Keywords: TNBC; diagnosis; gene signature; lncRNA; long non-coding RNA; triple-negative breast cancer.

Figure 1

Identification of lncRNA-based biomarkers associated with TNBC, ER+, and normal breast tissue. Heatmap image depicting putative lncRNA-based markers associated with TNBC, ER+, and normal breast tissue, employing the marker discovery algorithm. Each column represents a sample while each row represents an lncRNA transcript. The first block of samples shown under the green x axis represents ER+ samples, the purple represents the TNBC samples, and the red represents the normal breast tissue samples.
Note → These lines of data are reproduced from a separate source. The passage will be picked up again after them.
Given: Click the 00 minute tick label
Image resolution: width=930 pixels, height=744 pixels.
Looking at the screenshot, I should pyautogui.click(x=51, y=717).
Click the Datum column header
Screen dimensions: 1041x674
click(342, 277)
The expression of each lncRNA transcript is depicted according to the color scale (blue = downregulation and yellow = upregulation, differential expression (log2)).

Figure 2

ROC curves for putative lncRNA markers associated with TNBC. The top sixty identified lncRNA markers for TNBC using the marker finder algorithm were subjected to ROC analysis in SPSS. LncRNAs exhibiting an area under the curve of >0.8 and p < 0.0001 are included.

Figure 3

ROC curves for putative lncRNA markers associated with ER+ BC. The top sixty identified lncRNA markers for ER+ using the marker finder algorithm were subjected to ROC analysis in SPSS. LncRNAs exhibiting an area under the curve of >0.8 and p < 0.0001 are included.

Figure 4

ROC curves for putative lncRNA markers associated with normal breast tissue. The top sixty identified lncRNA markers for normal breast tissues from the marker finder algorithm were subjected to ROC analysis in SPSS. LncRNAs exhibiting an area under the curve of >0.8 and p < 0.0001 are included.

Figure 5

The validation of 18 common lncRNA markers in the second cohort of 360 TNBC samples and 88 normal breast tissue samples. A total of forty seven lncRNA transcripts identified from the marker finder algorithm were then validated in a second cohort of 360 TNBC samples and 88 normal breast tissue samples. LncRNAs exhibiting the values of >0.8 AUC and p < 0.0001 were retained.

Figure 6

The validation of 13 common lncRNA markers in a third cohort of 72 TNBC samples and 19 normal breast tissue samples. A total pf eighteen lncRNA transcripts identified from the marker finder algorithm which showed the values of >0.8 AUC and p < 0.0001 were then validated in a third cohort of 72 TNBC samples and 19 normal breast tissue samples, and the lncRNAs exhibiting the values of >0.8 AUC and p < 0.0001 were retained.

Figure 7

The expression value of 13 TNBC diagnostic lncRNA panels in TNBC compared to ER+ and normal breast tissue samples from the PRJNA251383 cohort. The expression values (log2) of TNBC (n = 42), ER+ (n = 42), and normal (n = 56) from the discovery cohort are presented as violin plots with the Anova p value indicated on each plot.

Figure 8

The expression value of 13 TNBC diagnostic lncRNA panels in TNBC compared to normal breast tissue samples from the PRJNA486023 cohort. The expression values (log2) of TNBC (n = 360) and normal (n = 88) from the first validation cohort are presented as violin plots with the Anova p value indicated on each plot.

Figure 9

The expression of 13 TNBC diagnostic lncRNA panels in TNBC compared to normal breast tissue samples from the PRJNA553096 cohort. The expression values (log2) from TNBC (n = 72) and normal (n = 19) from the second validation cohort are presented as violin plots with the Anova p value indicated on each plot.

Figure 10

Prognostic value of the identified thirteen lncRNA panels in TNBC. The Kaplan–Meier survival (a) and hazard (b) analysis based on the ENST00000671612.1 expression. (c) The expression of ENST00000448208.5; ENST00000520619.1; ENST00000578500.1; ENST00000650510.1; and ENST00000649881.1 in TNBC, with grade II compared to grade III. (d) The expression of ENST00000650510.1, ENST00000649269.1, ENST00000649881.1, and ENST00000647652.1 in TNBC patients with and without LN involvement. * p < 0.05, ** p < 0.005.